Top 5 Ways to Protect Your Dog from Heartworms
Heartworm is a serious disease that could be potentially fatal to dogs. These disgusting worms are mainly transmitted through mosquitoes, which pick them up during their larval stage from the bloodstream of infected animals.
Other animals that can contract heartworms and serve as carriers are cats, ferrets, coyotes, foxes, and wolves. However, dogs happen to be the most commonly known hosts of heartworms.
When a dog contracts heartworms, the worms tend to plant their roots in the dog’s heart, lungs, and blood vessels. This ultimately damages various organs and causes many different health problems, such as heart failure and severe lung disease.
Along with these life-threatening medical conditions, heartworms can be incredibly difficult and costly to get rid of. But how can you protect your dog from contracting heartworms? Below you can find the top 5 ways to do so:
1. Annual Heartworm Tests
Due to the fact that most dogs do not show early signs of infection, getting them tested for heartworms every year is crucial. The parasitic worms can rapidly grow in number and cause severe damage to multiple organs. Unfortunately, when the infection reaches that point, it is incredibly difficult to remove the worms and save your pup. Schedule a vet appointment as soon as possible if your canine companion has not been tested in the last year!
2. Preventative Medications are a must
One of the most effective ways you can protect your pup from contracting heartworm is through preventative medications. They’re available in different brands, forms, and dosages, so make sure to consult your veterinarian before purchasing one for your dog.
Some of them provide heartworm protection for only a month, while others, like ProHeart 6, which is a heartworm preventative shot (can only be administered by a vet), work up to 6 months.
There are also preventative medications that protect against fleas and intestinal worms, on top of preventing heartworms. It really depends on which ones you prefer and work best for your dog. Some of the best ones include Sentinel Spectrum, Heartgard Plus, and Tri-Heart Plus.
3. Stay Mosquito-Free
The reality is that if there are no mosquitos, there are no heartworms. Mosquitos are the only insect that can spread heartworms so even if an infected animal is near your pet, or eats from their food bowl, your pup is safe and will not contract the parasitic worms.

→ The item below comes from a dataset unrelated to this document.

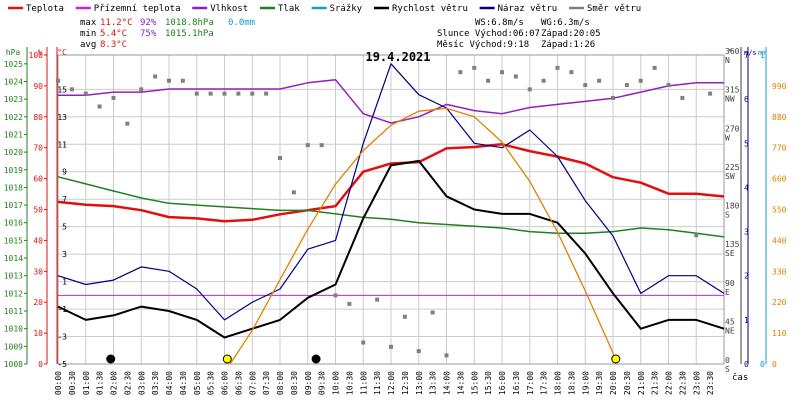 The height and width of the screenshot is (400, 800). I want to click on hpa-tick-label: 1019, so click(14, 170).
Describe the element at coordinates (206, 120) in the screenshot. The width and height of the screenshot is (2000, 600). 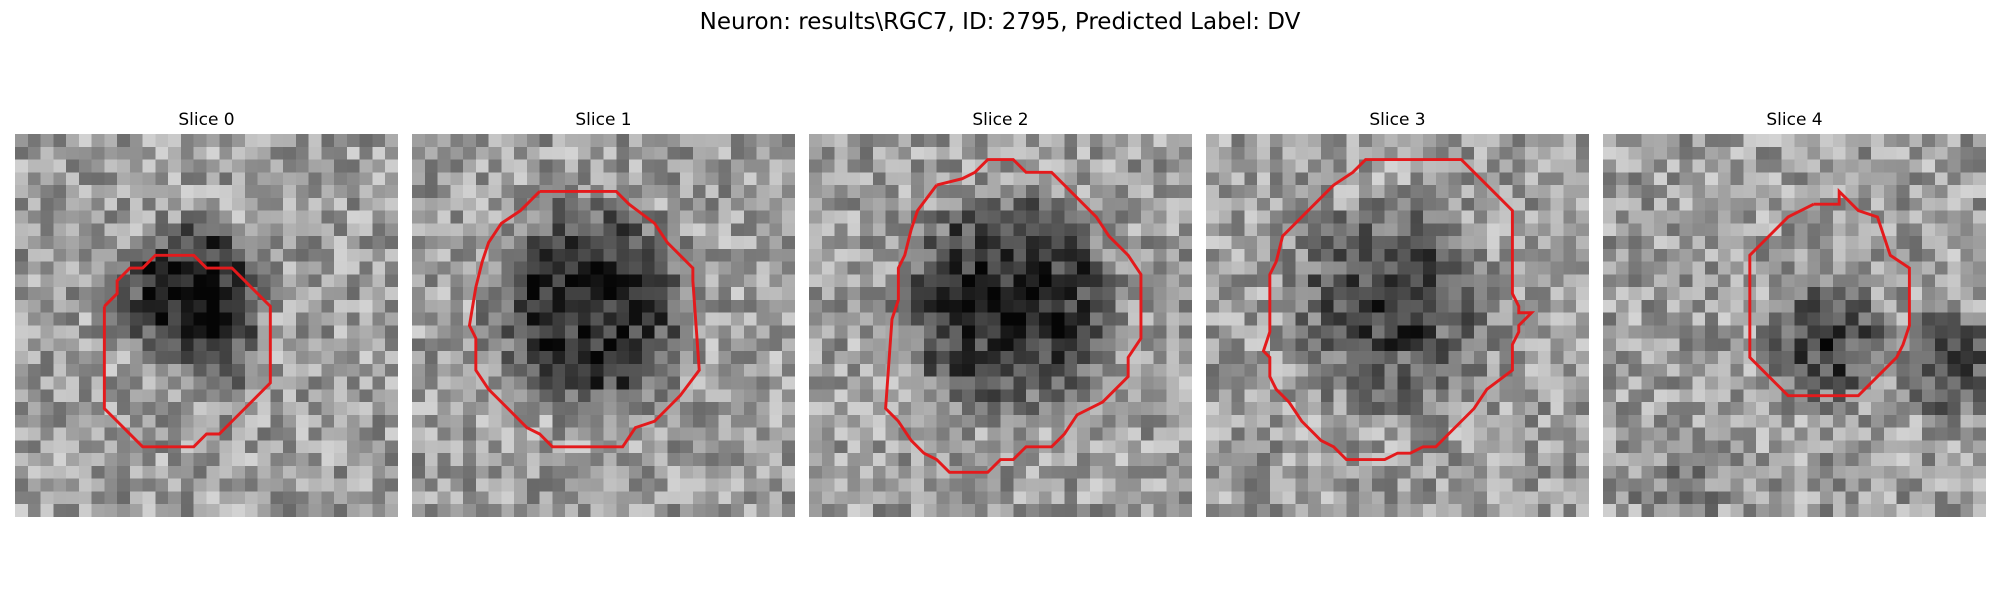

There are a lot of ways to get rid of the existing mosquitoes in your home and keep them from coming back. You can start with removing, or covering, all containers in and around your home that may gather water.
Mosquitoes lay their eggs in stagnant water, so this step is important in making sure none of them would stick around and multiply. Next, you can burn a few citronella candles and place them outdoors to discourage mosquitoes from lingering around the area.
Indoors, you can simply use an electrical mosquito swatter or place a few drops of citrus-scented dish soap into small saucers and position them in places where you often see mosquitoes. They typically stay in dark areas, like closets or under furniture, so you can start there. Never use mosquito repellent sprays indoors, especially when your dogs are around because they contain substances that are very toxic to animals.
Other things you can do are to always keep doors closed, make sure there are no holes in your window screens, and regularly change your pet’s water bowl.
4. Use Pet-Safe Mosquito Repellent
It is important to keep a pet-safe mosquito repellent on hand, especially if you and your pup travel. Places with hot, humid weather are more likely to have higher population of mosquitoes, and they may also be carrying diseases other than heartworm. You can find bug-sprays that are safe for your pet at most local pet stores.
5. Avoid Mosquito-Ridden Areas
Like previously mentioned, mosquitoes are most commonly found where there is stagnant water. So aside from homes with tons of open, water-filled containers lying around, they can also be found in, or near, stagnant bodies of water, likes ponds, swamps, and lagoons.
Whether you are a pet-parent, a volunteer or a foster it is important to be prepared to prevent your dog from getting bitten by mosquitoes and contracting diseases. If you find yourself in a situation where you have to go through mosquito-ridden places, then make sure that your pup wears pet-safe insect repellent.
With informative information and love for pups, everyone can be at ease when caring for them!